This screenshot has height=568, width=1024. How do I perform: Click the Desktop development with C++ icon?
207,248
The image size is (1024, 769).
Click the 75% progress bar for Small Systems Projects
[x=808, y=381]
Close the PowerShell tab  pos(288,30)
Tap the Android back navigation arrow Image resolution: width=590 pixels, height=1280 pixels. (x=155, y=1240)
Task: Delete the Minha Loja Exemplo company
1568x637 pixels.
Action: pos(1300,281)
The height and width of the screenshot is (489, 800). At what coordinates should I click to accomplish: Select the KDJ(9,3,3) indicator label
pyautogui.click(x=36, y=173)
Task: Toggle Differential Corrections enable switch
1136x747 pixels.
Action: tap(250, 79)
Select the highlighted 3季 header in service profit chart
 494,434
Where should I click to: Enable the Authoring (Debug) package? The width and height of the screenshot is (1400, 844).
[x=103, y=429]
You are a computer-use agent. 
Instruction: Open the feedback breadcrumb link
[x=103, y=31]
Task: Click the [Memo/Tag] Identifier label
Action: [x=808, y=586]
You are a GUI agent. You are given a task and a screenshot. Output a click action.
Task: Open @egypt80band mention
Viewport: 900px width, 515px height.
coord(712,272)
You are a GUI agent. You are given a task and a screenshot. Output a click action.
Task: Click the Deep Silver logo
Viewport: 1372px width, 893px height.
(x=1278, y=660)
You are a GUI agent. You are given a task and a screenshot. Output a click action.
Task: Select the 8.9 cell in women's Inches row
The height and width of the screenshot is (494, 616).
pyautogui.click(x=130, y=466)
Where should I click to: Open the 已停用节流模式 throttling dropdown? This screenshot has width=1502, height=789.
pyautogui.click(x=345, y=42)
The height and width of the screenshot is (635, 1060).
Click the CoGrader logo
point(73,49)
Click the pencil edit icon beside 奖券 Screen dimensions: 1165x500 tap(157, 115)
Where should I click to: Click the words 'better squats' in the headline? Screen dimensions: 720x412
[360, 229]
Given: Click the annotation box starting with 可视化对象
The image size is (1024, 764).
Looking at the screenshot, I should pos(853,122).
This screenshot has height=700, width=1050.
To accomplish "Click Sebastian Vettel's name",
......
Problem to solve ▸
Copy down the entries exactly, leaving out no line.

Answer to the problem ▸
This screenshot has height=568, width=1024. How do I perform: Click the Desktop development with C++ icon?
207,248
The image size is (1024, 769).
Click the 75% progress bar for Small Systems Projects
[x=808, y=381]
Close the PowerShell tab  pos(288,30)
Tap the Android back navigation arrow Image resolution: width=590 pixels, height=1280 pixels. (x=155, y=1240)
Task: Delete the Minha Loja Exemplo company
1568x637 pixels.
Action: pos(1300,281)
The height and width of the screenshot is (489, 800). At what coordinates should I click to accomplish: Select the KDJ(9,3,3) indicator label
pyautogui.click(x=36, y=173)
Task: Toggle Differential Corrections enable switch
1136x747 pixels.
Action: tap(250, 79)
Select the highlighted 3季 header in service profit chart
 494,434
Where should I click to: Enable the Authoring (Debug) package? The width and height of the screenshot is (1400, 844).
[x=103, y=429]
You are a computer-use agent. 
Instruction: Open the feedback breadcrumb link
[x=103, y=31]
Task: Click the [Memo/Tag] Identifier label
Action: [x=808, y=586]
You are a GUI agent. You are given a task and a screenshot. Output a click action.
Task: Open @egypt80band mention
Viewport: 900px width, 515px height.
coord(712,272)
You are a GUI agent. You are given a task and a screenshot. Output a click action.
Task: Click the Deep Silver logo
Viewport: 1372px width, 893px height.
(x=1278, y=660)
You are a GUI agent. You are given a task and a screenshot. Output a click action.
Task: Select the 8.9 cell in women's Inches row
The height and width of the screenshot is (494, 616).
pyautogui.click(x=130, y=466)
Where should I click to: Open the 已停用节流模式 throttling dropdown? This screenshot has width=1502, height=789.
pyautogui.click(x=345, y=42)
The height and width of the screenshot is (635, 1060).
Click the CoGrader logo
point(73,49)
Click the pencil edit icon beside 奖券 Screen dimensions: 1165x500 tap(157, 115)
Where should I click to: Click the words 'better squats' in the headline? Screen dimensions: 720x412
[360, 229]
Given: Click the annotation box starting with 可视化对象
The image size is (1024, 764).
Looking at the screenshot, I should pos(853,122).
This screenshot has height=700, width=1050.
To accomplish "Click Sebastian Vettel's name",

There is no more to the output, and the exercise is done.